Brazil had clearly been hurt by the way in which neutral affection has drifted towards Argentina in this tournament, as exhibitors of style and flamboyance. So they seemed determined to put on a display, and as the rapid passes flowed and the goals slid in, the Bar Salsa beat to a "ba-daa-da-ba-daa-da", so you couldn't help tapping your feet and doing that semi-wriggling movement that shy people do at the edge of a dancefloor. Eventually it felt as if the place was actually dancing to the rhythm of the passes.

And then it occurred to me. Could you possibly imagine the England team under Sven playing in a way that made you dance? If you danced to the rhythm of England's passes you'd create some weird experimental ballet, and end up starring in an avant-garde fringe theatre at the Edinburgh Festival.

Watch the Brazilian crowd and the Brazilian players and you realise the team Sven has created could never excite a room. It can make a room punch the air and yell "yeees!", in relief, but never excite. Somehow he's become more English than the English. If Sven were weather he'd be drizzle.

The worst side of England, the bit that's closed until Monday or cancelled due to staff shortages (with assurances it will all be fine that no one believes) has pervaded the team. During the matches Sven should make announcements over the Tannoy such as: "We apologise for the cancellation of the cross into the box. And regret to inform you that the pass forward expected at 4.17 will be nine minutes late."

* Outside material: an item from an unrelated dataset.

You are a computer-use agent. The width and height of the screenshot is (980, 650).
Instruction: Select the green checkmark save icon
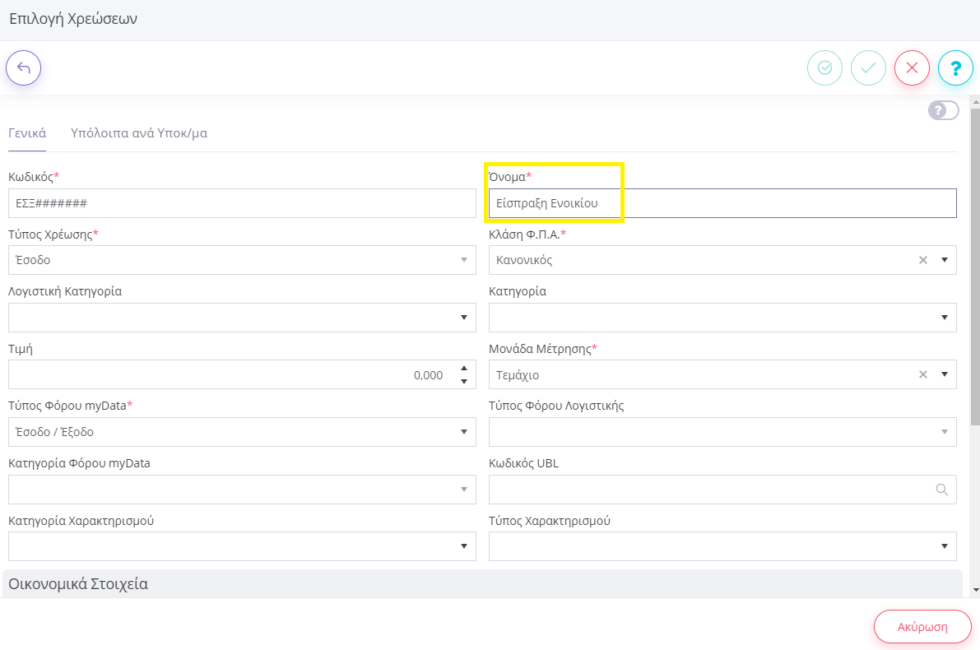(868, 68)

For the Brazilians, the game's purpose is similar to the role cricket played in the Caribbean, to unite the team and supporters as one, so the carnival is as crucial to the process as the ball. For a national team it's not just the result that matters; the style of play reflects and enhances the attitudes of that nation. And with Brazil playing Ghana, there'll be so much exuberance from both supporters, the two conflicting surges of confidence and certainty could cause some sort of cosmic meltdown, the type that sometimes happened in Star Trek.

Against Japan, by the time Ronaldo scored Brazil's fourth goal, an atmosphere had been created in which it seemed all Brazilians could feel connected - black or white, the rich of Rio or the shanty town dwellers of São Paolo. As Ronaldo celebrated his goal I walked into the toilet, where a black Brazilian was sitting on a stool, his job to provide soap and towels all night to the revellers.

"Who scored?" he asked. "Ronaldo," I told him, "Go and see the replay." "Oh no I'd better not leave here," he said. "I'll watch the highlights tomorrow. Soap?"